Frequently asked questions
- Do I need machine learning or programming skills to do industrial engineering labeling work?
- Not usually. Most industrial engineering roles in AI training rely on your domain expertise—understanding processes, inspections, and sensors—and the ability to follow or write clear annotation rules. Basic data literacy (spreadsheets, CSVs) and comfort with web interfaces is helpful; some projects may ask for simple scripting to preprocess files, but advanced ML knowledge is not a prerequisite.
- Are these projects remote and flexible?

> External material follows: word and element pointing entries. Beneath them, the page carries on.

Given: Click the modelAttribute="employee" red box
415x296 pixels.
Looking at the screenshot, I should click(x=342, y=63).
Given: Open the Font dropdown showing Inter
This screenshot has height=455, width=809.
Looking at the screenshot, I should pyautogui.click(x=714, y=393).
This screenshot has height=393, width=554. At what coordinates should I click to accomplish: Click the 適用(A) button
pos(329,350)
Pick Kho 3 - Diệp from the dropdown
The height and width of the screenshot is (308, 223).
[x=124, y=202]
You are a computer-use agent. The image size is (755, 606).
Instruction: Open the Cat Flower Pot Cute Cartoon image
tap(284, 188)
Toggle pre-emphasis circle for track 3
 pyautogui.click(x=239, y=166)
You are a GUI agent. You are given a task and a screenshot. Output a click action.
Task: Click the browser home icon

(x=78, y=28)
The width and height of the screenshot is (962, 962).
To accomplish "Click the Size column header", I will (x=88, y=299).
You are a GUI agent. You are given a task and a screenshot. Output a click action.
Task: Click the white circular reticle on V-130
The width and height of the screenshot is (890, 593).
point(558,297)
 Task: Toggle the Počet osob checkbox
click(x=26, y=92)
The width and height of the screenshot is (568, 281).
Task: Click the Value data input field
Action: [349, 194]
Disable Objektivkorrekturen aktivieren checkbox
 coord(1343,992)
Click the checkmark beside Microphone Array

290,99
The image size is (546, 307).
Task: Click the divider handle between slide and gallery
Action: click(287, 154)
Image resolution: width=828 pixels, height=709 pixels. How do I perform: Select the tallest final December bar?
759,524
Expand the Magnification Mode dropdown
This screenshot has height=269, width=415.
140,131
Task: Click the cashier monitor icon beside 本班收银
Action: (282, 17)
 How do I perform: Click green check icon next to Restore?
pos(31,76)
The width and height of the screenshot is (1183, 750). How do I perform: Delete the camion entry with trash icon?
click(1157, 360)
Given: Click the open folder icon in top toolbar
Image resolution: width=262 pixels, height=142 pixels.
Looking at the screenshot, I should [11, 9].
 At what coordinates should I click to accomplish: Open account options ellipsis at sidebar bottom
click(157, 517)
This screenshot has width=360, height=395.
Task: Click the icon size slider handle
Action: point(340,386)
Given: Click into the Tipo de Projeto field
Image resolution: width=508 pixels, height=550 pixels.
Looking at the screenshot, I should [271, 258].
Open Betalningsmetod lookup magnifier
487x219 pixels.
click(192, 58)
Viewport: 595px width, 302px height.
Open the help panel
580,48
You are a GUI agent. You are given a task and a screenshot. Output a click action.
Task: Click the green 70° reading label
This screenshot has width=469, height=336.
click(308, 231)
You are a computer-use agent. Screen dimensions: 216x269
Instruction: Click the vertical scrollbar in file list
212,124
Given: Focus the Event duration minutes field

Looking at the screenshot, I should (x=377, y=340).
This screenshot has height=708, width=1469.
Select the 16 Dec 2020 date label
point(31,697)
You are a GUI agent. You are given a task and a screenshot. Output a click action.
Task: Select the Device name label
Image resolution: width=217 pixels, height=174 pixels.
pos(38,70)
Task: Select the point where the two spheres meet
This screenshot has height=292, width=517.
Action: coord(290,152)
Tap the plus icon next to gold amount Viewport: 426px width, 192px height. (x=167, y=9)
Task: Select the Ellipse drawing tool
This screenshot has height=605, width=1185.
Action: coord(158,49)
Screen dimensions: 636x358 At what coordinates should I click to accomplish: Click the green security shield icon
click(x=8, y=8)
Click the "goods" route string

- Yes—AI-training and data-labeling projects are commonly remote and allow flexible hours. Many industrial engineering tasks can be done from anywhere with a computer and internet connection, and projects often accept contributors on a part-time basis so you can fit work around other commitments.
- How will my industrial engineering background be used on projects?
- Clients use your background to create accurate, production-relevant labels and guidelines. You might map SOP steps to label categories, distinguish defects from normal variation, interpret sensor anomalies, or set up metadata for equipment and process states. Your experience helps ensure labels reflect real-world conditions and useful model behavior.
- What does onboarding usually look like?
- Onboarding commonly includes reading annotation guidelines, completing a short sample task, and sometimes a brief assessment to check consistency with the labeling standard. This ensures everyone applies the same rules and helps capture tricky edge cases before large-scale labeling begins.
- How can I make my OpenTrain profile stand out for industrial engineering projects?
- Highlight relevant experience (process mapping, quality control, sensor work), list tools and data types you've worked with, and include concise examples of projects or SOPs you've written. Completing sample tasks and maintaining high-quality, consistent labels in early projects will also build reputation and make you more likely to be invited to future work.